◆ Your assignment ◆
Once the line holding "Click the rope production output slot" is found in the listing below, write it out and each later line exactly, up to and including the one holding "This screenshot has height=503, width=752.".

------ Given records ------

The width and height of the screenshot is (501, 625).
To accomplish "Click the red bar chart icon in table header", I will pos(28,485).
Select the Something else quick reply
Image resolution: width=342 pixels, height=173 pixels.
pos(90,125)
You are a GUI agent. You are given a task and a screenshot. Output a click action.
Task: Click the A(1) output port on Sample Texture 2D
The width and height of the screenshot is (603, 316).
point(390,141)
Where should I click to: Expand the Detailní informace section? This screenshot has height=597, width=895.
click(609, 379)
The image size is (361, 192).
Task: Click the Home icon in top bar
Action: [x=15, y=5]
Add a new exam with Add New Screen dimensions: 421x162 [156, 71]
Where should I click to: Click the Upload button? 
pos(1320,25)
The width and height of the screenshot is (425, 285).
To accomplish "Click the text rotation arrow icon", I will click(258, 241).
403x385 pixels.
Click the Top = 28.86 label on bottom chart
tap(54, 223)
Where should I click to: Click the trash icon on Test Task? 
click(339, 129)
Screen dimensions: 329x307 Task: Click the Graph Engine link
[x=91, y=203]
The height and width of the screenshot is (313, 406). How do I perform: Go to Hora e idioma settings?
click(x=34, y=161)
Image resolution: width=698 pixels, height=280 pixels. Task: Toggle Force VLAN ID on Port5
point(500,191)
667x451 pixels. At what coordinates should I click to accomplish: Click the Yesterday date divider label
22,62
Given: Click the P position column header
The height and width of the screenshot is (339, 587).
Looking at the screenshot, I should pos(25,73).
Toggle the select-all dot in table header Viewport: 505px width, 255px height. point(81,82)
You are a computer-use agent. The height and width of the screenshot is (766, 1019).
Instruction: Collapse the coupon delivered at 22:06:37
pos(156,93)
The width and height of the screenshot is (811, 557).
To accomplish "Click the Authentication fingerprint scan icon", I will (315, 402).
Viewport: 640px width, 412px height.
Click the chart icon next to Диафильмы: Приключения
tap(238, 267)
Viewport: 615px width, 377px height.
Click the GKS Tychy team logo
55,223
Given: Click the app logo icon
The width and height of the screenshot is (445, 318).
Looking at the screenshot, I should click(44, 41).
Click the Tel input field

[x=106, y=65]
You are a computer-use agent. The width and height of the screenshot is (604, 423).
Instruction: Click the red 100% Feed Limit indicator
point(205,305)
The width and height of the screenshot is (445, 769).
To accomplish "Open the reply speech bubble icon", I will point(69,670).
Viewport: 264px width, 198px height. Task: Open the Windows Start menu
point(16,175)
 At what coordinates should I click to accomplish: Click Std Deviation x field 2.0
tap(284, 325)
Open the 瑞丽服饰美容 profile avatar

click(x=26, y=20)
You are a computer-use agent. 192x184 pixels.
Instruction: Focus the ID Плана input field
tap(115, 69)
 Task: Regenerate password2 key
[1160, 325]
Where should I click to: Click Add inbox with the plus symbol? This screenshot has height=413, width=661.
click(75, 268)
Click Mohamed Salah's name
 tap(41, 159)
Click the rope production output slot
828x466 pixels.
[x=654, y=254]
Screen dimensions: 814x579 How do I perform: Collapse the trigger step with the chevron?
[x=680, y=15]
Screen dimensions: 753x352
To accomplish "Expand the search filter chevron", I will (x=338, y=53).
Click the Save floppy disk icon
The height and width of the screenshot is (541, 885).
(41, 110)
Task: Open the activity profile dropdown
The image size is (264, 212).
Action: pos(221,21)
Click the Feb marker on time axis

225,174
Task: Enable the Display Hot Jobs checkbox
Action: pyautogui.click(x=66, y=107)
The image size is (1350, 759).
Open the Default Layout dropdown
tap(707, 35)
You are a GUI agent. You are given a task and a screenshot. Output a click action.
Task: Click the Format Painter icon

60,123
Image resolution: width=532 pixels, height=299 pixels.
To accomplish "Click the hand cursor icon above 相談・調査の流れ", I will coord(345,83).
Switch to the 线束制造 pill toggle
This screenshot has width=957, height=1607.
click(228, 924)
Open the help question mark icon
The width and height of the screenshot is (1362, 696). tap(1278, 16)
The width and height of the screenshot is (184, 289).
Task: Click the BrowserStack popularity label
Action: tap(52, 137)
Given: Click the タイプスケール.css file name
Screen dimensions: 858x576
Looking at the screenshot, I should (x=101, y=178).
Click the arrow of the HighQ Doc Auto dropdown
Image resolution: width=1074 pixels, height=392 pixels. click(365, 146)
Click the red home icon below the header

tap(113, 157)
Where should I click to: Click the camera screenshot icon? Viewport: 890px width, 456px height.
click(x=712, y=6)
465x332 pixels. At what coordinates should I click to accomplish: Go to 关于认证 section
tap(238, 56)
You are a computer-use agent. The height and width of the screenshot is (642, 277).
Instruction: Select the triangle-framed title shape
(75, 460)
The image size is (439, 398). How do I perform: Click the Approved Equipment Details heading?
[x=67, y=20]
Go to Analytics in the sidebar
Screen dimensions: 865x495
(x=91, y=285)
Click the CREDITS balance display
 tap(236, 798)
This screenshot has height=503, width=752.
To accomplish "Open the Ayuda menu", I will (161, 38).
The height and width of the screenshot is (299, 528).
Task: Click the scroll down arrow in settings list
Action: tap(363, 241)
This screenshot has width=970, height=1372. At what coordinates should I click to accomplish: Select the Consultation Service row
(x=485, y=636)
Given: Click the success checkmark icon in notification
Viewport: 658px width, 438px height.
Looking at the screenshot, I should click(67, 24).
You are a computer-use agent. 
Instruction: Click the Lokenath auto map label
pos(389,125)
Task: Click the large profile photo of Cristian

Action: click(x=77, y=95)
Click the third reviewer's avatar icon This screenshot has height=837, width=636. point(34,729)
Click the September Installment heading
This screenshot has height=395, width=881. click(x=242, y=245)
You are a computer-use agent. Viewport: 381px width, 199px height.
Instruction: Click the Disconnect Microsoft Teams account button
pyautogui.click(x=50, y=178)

------

◆ Task response ◆
Click the rope production output slot
828x466 pixels.
[x=654, y=254]
Screen dimensions: 814x579 How do I perform: Collapse the trigger step with the chevron?
[x=680, y=15]
Screen dimensions: 753x352
To accomplish "Expand the search filter chevron", I will (x=338, y=53).
Click the Save floppy disk icon
The height and width of the screenshot is (541, 885).
(41, 110)
Task: Open the activity profile dropdown
The image size is (264, 212).
Action: pos(221,21)
Click the Feb marker on time axis

225,174
Task: Enable the Display Hot Jobs checkbox
Action: pyautogui.click(x=66, y=107)
The image size is (1350, 759).
Open the Default Layout dropdown
tap(707, 35)
You are a GUI agent. You are given a task and a screenshot. Output a click action.
Task: Click the Format Painter icon

60,123
Image resolution: width=532 pixels, height=299 pixels.
To accomplish "Click the hand cursor icon above 相談・調査の流れ", I will coord(345,83).
Switch to the 线束制造 pill toggle
This screenshot has width=957, height=1607.
click(228, 924)
Open the help question mark icon
The width and height of the screenshot is (1362, 696). tap(1278, 16)
The width and height of the screenshot is (184, 289).
Task: Click the BrowserStack popularity label
Action: tap(52, 137)
Given: Click the タイプスケール.css file name
Screen dimensions: 858x576
Looking at the screenshot, I should (x=101, y=178).
Click the arrow of the HighQ Doc Auto dropdown
Image resolution: width=1074 pixels, height=392 pixels. click(365, 146)
Click the red home icon below the header

tap(113, 157)
Where should I click to: Click the camera screenshot icon? Viewport: 890px width, 456px height.
click(x=712, y=6)
465x332 pixels. At what coordinates should I click to accomplish: Go to 关于认证 section
tap(238, 56)
You are a computer-use agent. The height and width of the screenshot is (642, 277).
Instruction: Select the triangle-framed title shape
(75, 460)
The image size is (439, 398). How do I perform: Click the Approved Equipment Details heading?
[x=67, y=20]
Go to Analytics in the sidebar
Screen dimensions: 865x495
(x=91, y=285)
Click the CREDITS balance display
 tap(236, 798)
This screenshot has height=503, width=752.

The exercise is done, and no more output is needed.